Collected data entries
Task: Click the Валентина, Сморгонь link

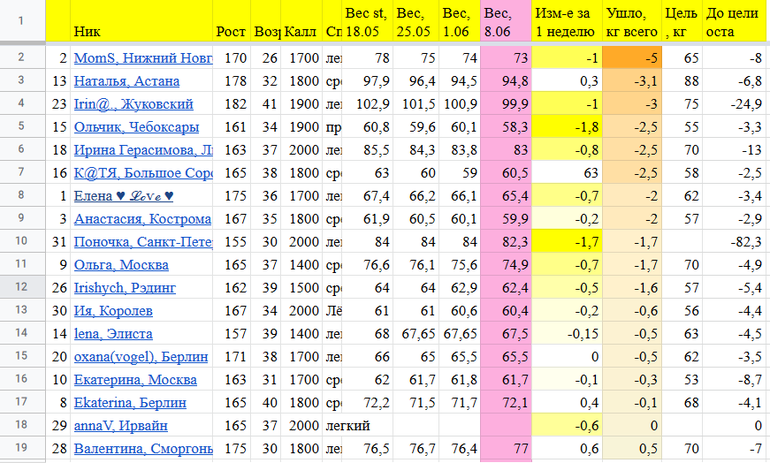Action: pos(142,449)
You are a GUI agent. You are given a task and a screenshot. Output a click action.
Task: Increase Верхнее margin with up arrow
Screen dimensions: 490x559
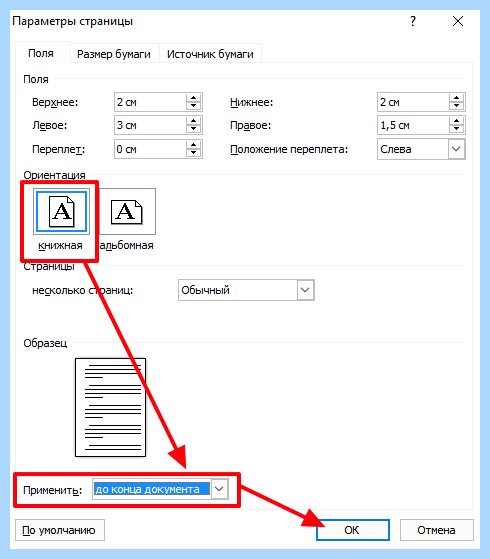click(193, 98)
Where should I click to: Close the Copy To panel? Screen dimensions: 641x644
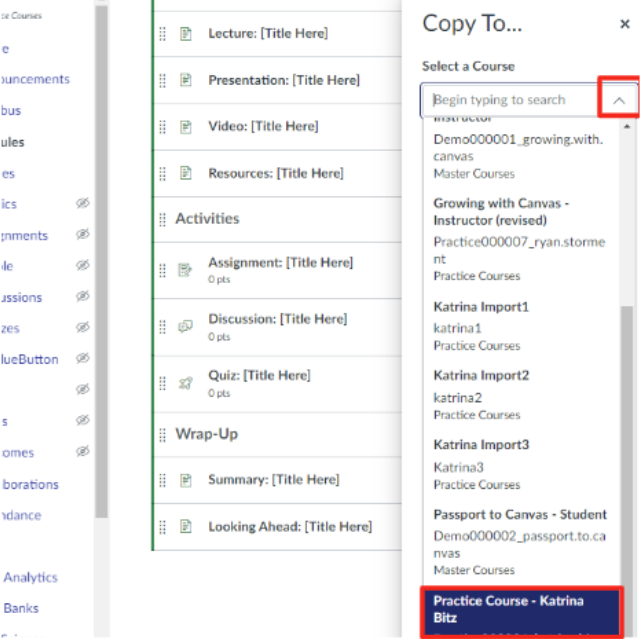click(x=625, y=24)
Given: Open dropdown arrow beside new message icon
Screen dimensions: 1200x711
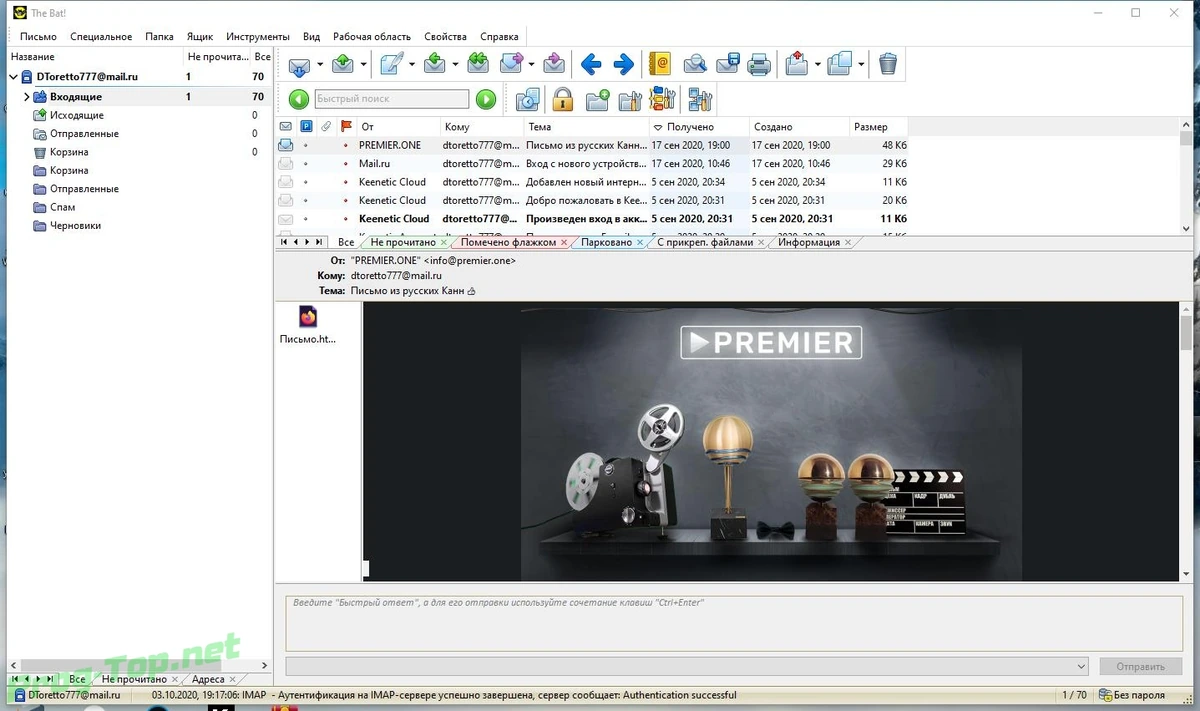Looking at the screenshot, I should [x=411, y=65].

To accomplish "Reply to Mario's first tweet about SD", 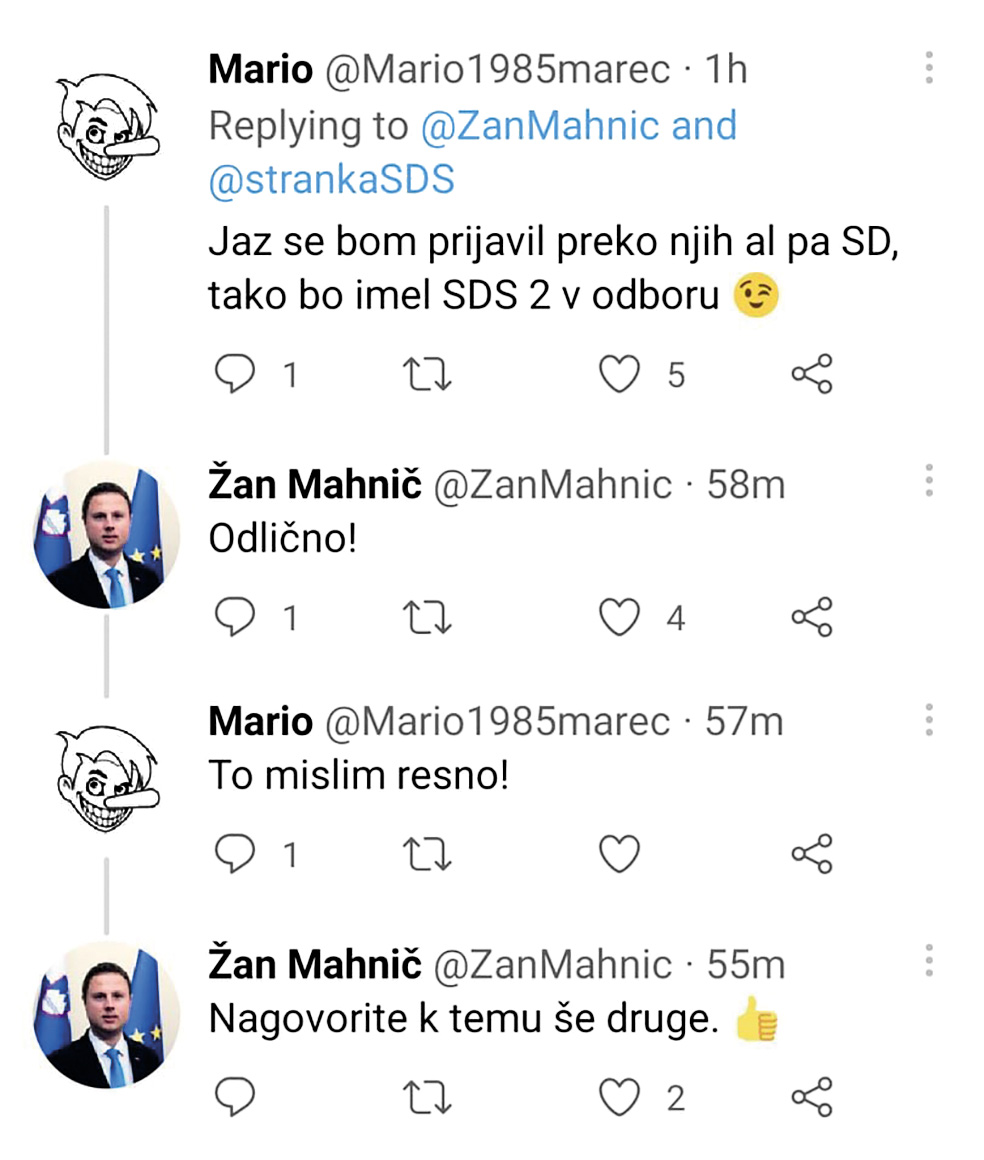I will [x=236, y=374].
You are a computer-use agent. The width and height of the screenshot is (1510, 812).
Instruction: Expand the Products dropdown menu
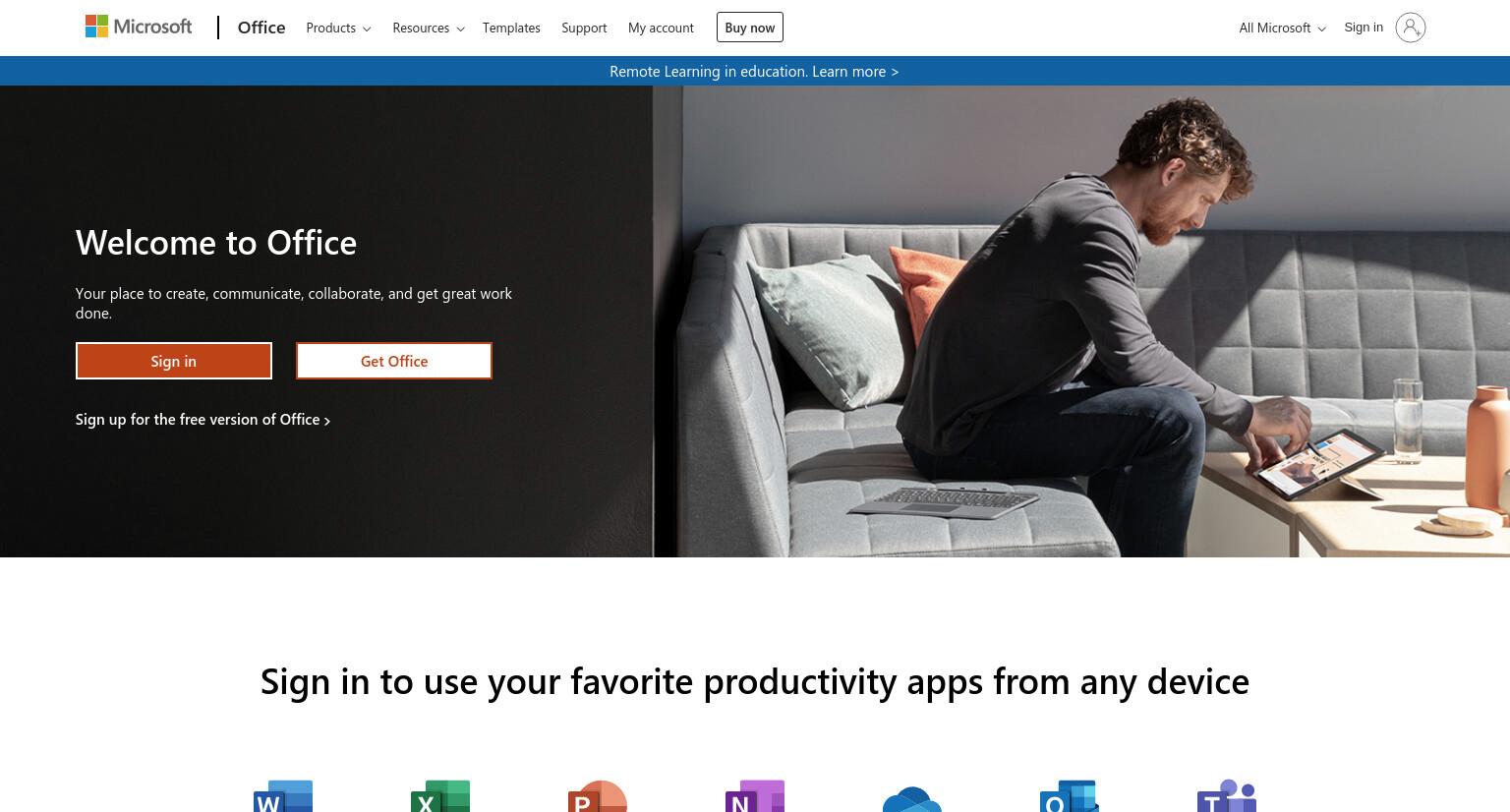338,28
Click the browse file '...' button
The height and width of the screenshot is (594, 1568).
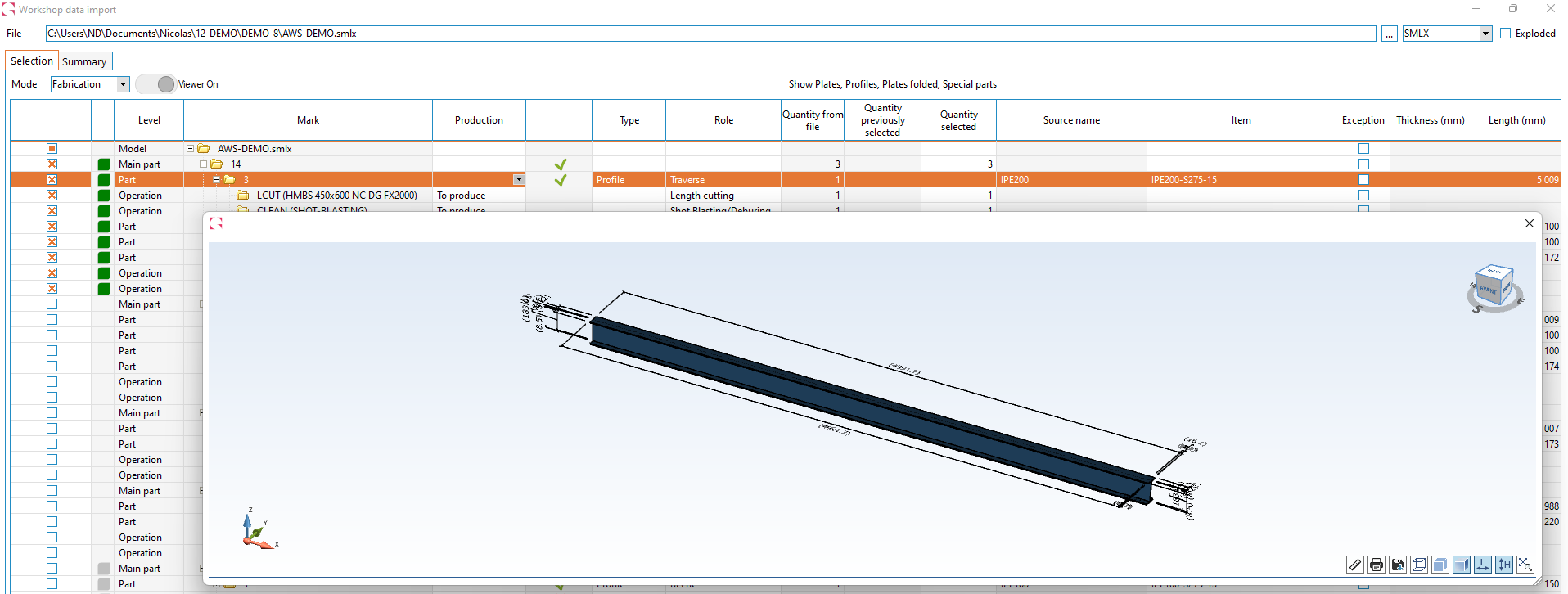tap(1390, 34)
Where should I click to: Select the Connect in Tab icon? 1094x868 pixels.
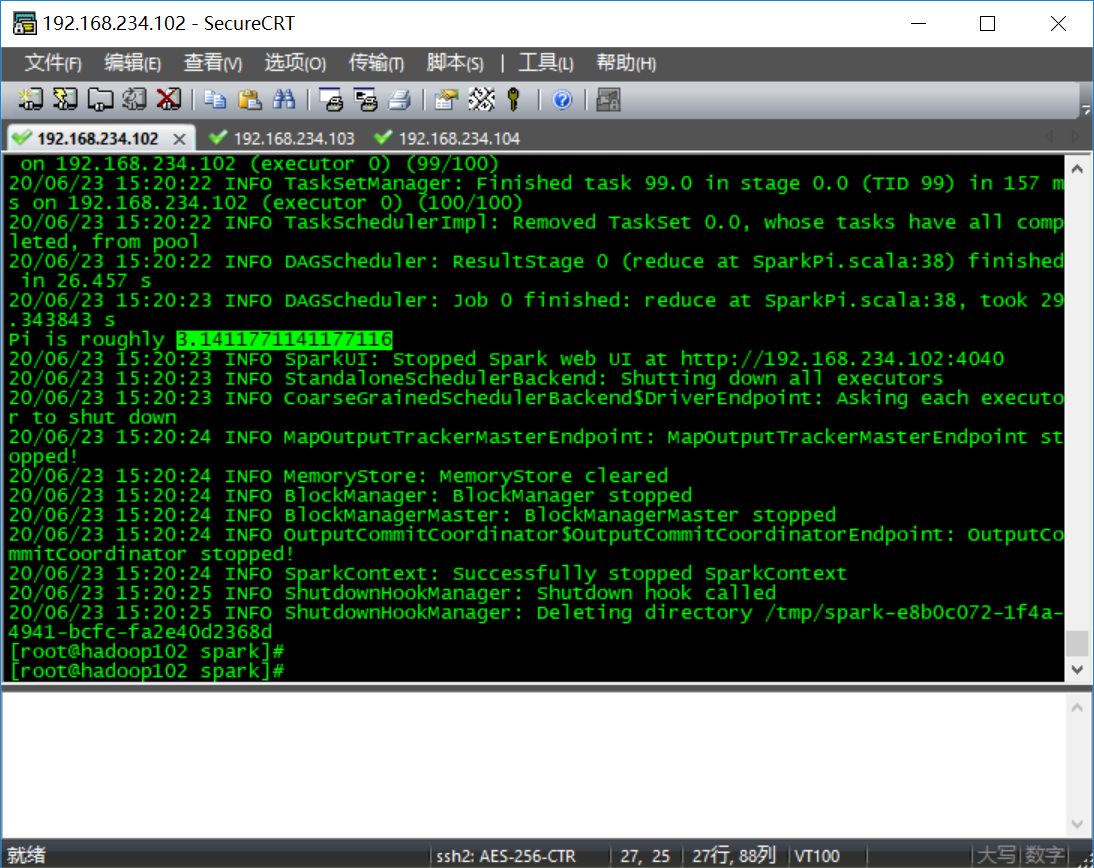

» AIM OF THE TASK:
Repeat, exactly and with no pictures, each line from the line that holds "The height and" through the last line of the records above.

» ANSWER AREA:
The height and width of the screenshot is (594, 1568).
tap(1390, 34)
Where should I click to: Select the Connect in Tab icon? 1094x868 pixels.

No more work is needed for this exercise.